Saturday, April 15, 2006

Kosher for Passover in Italy

Passover is upon us, and while most Italians are mobbing the stores to do some last-minute Easter shopping before everything closes for the "ponte" (literally, "bridge," but actually "long weekend"), I went hunting for non-bread products to keep me going for the duration of the holiday. For those not in the know, pasta is not kosher for Passover, though every year many of my non-Jewish friends try to convince me otherwise. Trust me on this one, guys. Even though it doesn't look like bread, pasta still counts.

Not being able to eat pasta in Italy presents a bit of a challenge. (I have a newfound appreciation for another of the fellows at the Academy who has a gluten intolerance.) As I wended my way through the aisles of my local grocery store, crammed with enormous overpriced hollow chocolate eggs wrapped in glistening cellophane and riots of ribbons, I tried to plan the next few days of meals. At the bread section, I paused, then went on wheeling my cart, in the odd hope of finding a box of matzah. (My copy-editor at Random House insists it's spelled matzo, but somehow the "o" spelling doesn't look right to me.)

Imagine my surprise to find a box of crackers called "Pane Azymo," imported from Strasbourg. As I looked over the ingredients, water, salt, unleavened flour, it was clear what I was holding: genuine matzah. True, if I were going strictly by the book, the Pane Azymo wouldn't count because though it had a symbol on the box indicating it was kosher, there was no mark that it was kosher for Passover, which is officially a different thing. However, I made a sign of the cross over the box, which in my book is just as good as paying off some ultra-Orthodox rabbi for the kosher-for-Passover stamp, and voila: matzah.

Some of my friends have trouble understanding my pick and choose attitude toward religion, and truly, I'm not sure I get it all either. At one of the Passover seders I went to this year, a debate erupted at the table over whether we're allowed to decide for ourselves the extent to which we keep the rituals and laws of religion. My view is that I'm not willing to run around wearing a yarmulke, only eating pre-approved foods, keeping the lights off on Shabbat (or setting them to go on and off on a timer, which always strikes me as a bit of a cheat). At the same time, I don't want to chuck all of the traditions I grew up with out the window. And so I nod to the past, rather than bow.
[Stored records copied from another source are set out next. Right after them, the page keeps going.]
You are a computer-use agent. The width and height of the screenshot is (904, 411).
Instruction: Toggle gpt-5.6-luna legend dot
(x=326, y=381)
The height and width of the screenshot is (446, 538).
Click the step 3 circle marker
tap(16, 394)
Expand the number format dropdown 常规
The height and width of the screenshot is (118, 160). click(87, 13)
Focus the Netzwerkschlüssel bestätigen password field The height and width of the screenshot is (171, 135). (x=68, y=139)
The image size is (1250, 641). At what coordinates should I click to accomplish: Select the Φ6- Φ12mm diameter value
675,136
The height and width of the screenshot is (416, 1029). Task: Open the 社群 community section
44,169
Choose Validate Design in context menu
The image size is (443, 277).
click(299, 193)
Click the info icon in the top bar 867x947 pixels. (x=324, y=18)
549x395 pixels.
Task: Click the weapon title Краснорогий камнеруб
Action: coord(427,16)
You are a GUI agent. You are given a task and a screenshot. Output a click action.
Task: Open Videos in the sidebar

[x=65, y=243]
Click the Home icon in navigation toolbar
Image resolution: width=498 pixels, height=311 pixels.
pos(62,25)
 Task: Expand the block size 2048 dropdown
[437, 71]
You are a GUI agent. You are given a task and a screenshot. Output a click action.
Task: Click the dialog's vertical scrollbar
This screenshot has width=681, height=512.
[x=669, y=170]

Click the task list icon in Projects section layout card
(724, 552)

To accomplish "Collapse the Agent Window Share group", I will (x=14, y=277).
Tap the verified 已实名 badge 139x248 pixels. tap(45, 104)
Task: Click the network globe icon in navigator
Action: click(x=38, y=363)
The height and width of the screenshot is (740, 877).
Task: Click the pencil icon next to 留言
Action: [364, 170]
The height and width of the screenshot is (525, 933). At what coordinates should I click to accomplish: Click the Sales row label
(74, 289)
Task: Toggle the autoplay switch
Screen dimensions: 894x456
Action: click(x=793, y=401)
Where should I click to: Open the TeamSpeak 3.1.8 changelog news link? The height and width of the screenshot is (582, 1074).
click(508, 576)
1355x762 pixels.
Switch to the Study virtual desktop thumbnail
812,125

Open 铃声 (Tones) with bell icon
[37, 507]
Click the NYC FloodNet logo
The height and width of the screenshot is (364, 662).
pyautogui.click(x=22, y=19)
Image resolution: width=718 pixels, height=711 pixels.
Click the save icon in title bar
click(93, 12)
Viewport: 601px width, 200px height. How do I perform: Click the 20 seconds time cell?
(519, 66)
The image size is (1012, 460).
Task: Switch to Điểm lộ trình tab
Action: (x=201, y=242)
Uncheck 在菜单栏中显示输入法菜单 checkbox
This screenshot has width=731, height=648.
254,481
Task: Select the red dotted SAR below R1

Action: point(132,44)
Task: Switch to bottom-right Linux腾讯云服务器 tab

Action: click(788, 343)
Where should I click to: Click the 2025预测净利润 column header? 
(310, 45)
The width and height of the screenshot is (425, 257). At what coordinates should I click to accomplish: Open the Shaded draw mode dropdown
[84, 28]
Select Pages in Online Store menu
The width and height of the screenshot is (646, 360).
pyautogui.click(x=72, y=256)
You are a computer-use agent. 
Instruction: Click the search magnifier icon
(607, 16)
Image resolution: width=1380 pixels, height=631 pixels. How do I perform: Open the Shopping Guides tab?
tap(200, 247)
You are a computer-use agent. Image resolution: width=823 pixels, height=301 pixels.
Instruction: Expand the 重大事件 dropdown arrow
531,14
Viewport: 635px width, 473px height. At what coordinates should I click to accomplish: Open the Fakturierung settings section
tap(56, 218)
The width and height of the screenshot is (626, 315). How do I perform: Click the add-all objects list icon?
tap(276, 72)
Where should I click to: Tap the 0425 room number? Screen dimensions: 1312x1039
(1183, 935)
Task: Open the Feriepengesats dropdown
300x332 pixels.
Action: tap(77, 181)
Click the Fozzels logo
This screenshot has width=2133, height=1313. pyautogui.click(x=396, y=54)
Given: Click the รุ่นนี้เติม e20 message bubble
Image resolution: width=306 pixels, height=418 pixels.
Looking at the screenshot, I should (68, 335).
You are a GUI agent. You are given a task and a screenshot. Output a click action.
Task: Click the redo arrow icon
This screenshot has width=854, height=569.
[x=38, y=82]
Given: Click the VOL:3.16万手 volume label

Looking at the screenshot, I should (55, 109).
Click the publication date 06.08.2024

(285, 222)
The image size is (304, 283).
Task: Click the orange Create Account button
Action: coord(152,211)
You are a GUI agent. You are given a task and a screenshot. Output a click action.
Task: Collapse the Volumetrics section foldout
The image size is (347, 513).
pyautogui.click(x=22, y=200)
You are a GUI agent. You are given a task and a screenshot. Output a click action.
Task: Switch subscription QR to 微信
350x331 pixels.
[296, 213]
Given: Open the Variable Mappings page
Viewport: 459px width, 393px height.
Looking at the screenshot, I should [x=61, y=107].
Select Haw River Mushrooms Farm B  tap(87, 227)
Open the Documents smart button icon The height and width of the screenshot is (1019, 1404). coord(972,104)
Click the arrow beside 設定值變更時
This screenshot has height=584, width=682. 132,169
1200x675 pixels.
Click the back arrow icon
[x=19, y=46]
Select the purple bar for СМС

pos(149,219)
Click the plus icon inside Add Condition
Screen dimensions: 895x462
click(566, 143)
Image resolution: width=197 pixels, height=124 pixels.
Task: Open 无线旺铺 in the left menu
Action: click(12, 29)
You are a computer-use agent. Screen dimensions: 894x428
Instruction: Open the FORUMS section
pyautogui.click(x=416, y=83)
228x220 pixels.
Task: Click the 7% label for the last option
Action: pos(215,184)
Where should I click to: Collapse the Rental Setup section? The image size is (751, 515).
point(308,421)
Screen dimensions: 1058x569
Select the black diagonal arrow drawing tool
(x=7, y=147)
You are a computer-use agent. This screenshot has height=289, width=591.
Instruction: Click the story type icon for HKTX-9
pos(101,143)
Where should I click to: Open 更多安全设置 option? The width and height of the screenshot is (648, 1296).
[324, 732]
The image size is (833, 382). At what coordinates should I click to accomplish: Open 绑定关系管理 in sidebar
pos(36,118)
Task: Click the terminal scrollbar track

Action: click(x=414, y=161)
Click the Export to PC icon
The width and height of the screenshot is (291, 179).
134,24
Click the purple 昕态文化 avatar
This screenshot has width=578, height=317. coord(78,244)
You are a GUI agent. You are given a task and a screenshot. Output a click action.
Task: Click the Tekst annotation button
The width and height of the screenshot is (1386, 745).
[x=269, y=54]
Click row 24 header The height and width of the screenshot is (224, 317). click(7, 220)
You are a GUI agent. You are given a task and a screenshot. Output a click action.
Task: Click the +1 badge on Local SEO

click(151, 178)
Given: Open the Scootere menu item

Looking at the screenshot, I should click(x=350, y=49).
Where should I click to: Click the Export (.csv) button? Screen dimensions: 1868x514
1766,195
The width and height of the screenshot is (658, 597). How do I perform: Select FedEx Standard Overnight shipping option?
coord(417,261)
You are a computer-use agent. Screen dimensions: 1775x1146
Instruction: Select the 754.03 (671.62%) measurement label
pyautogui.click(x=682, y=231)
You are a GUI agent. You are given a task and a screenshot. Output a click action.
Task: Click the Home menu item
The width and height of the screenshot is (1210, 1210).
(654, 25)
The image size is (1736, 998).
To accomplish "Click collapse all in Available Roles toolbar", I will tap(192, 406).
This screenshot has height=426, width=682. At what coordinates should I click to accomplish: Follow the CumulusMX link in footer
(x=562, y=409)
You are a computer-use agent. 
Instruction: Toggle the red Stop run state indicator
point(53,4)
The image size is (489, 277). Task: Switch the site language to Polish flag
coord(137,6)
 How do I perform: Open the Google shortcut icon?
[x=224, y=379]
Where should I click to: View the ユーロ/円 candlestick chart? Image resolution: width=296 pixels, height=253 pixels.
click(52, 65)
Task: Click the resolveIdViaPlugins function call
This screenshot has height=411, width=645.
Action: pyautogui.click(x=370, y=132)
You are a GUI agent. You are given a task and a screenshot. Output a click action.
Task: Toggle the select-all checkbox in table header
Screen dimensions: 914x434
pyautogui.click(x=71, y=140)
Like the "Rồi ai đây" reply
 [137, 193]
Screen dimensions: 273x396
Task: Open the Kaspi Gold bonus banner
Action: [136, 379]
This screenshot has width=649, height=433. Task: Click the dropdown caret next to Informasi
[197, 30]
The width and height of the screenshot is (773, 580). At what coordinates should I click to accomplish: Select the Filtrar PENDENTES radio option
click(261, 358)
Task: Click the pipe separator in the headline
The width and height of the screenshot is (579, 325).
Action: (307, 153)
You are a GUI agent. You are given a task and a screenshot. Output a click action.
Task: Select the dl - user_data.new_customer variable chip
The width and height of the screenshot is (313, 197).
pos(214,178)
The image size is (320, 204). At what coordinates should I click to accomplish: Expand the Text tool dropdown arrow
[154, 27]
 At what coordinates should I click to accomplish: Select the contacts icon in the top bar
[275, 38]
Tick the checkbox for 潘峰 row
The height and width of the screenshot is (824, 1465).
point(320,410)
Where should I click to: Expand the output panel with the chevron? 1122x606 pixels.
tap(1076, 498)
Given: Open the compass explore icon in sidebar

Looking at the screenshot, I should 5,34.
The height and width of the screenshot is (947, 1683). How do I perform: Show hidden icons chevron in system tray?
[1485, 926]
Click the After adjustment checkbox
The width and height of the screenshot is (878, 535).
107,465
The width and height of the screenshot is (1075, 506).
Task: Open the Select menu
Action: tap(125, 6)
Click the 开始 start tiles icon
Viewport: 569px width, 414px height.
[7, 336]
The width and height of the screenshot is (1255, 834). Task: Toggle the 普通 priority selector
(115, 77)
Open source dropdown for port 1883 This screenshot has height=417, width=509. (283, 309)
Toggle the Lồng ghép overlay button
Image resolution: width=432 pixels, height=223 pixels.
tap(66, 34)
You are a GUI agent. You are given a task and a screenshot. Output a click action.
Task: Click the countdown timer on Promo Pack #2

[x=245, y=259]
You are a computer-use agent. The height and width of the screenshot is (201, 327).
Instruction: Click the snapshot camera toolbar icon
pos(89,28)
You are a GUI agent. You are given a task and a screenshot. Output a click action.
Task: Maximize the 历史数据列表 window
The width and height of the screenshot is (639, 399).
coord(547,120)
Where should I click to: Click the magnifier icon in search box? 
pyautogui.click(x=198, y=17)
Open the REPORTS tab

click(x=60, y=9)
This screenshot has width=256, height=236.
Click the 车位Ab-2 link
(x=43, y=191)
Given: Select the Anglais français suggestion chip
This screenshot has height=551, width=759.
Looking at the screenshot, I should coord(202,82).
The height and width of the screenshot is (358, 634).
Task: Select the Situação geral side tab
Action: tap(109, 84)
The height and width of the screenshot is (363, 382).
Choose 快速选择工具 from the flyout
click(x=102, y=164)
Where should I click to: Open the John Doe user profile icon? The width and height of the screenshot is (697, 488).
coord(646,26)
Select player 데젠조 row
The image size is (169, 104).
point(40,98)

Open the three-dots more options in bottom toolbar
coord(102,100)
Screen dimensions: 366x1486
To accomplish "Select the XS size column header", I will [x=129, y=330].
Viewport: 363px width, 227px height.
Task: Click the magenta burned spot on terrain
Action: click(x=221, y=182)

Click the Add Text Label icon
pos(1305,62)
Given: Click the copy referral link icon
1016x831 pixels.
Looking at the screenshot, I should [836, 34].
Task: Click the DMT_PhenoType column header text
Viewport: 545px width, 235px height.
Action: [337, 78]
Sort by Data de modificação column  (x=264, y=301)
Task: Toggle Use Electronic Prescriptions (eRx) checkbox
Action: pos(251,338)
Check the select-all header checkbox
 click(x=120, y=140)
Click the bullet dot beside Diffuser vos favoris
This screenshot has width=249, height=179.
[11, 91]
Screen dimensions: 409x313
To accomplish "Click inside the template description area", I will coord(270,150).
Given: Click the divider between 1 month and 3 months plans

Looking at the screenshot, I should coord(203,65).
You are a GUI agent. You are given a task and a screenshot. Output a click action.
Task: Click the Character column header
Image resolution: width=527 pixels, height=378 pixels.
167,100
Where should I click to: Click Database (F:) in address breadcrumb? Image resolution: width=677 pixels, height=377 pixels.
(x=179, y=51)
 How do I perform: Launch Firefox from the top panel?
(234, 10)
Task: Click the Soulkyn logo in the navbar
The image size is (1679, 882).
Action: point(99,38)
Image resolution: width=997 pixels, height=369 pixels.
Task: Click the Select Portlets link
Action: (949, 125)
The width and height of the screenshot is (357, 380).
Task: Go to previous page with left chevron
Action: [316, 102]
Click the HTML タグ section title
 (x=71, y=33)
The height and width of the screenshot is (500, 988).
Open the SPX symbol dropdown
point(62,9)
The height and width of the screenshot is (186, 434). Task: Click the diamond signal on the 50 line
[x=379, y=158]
I'm willing to give up bread, pasta, cookies, and cake for Passover, but I'm not going to chase bread crumbs with a feather and a candle.

This approach leads to some confusion, even hypocrisy it might be argued, on my part. I won't touch bread on Passover, but a slice of sandwich-less non-kosher salami doesn't bother me. "A-ha!" cry both my religious and atheist friends with satisfaction. "Your system of rules has no logic! Why bother keeping it at all?"

Suppose it was your husband's birthday, and you didn't want to take him out to the most expensive restaurant in town and buy him a new Mercedes. Would that mean you shouldn't recognize the occasion at all? Or that it's less valid to celebrate a birthday by baking him a cake and giving him a new tie?

My version of recognizing my Jewish identity connects me with my past in a way that I find satisfying. I don't ask anyone else to do as I do or to approve. It's just that for me, I don't get much out of pondering whether a box has a K stamp or a K for P stamp or a Mickey Mouse stamp on it. There are other questions in life I want to spend my time worrying about. That's not to say that a question of stamps might not prove extremely meaningful and satisfying to someone else. But for me, I'm sticking with my "pane azymo" topped with a few slices of tomato and mozzarella. Or, if I feel like it, some non-kosher salami.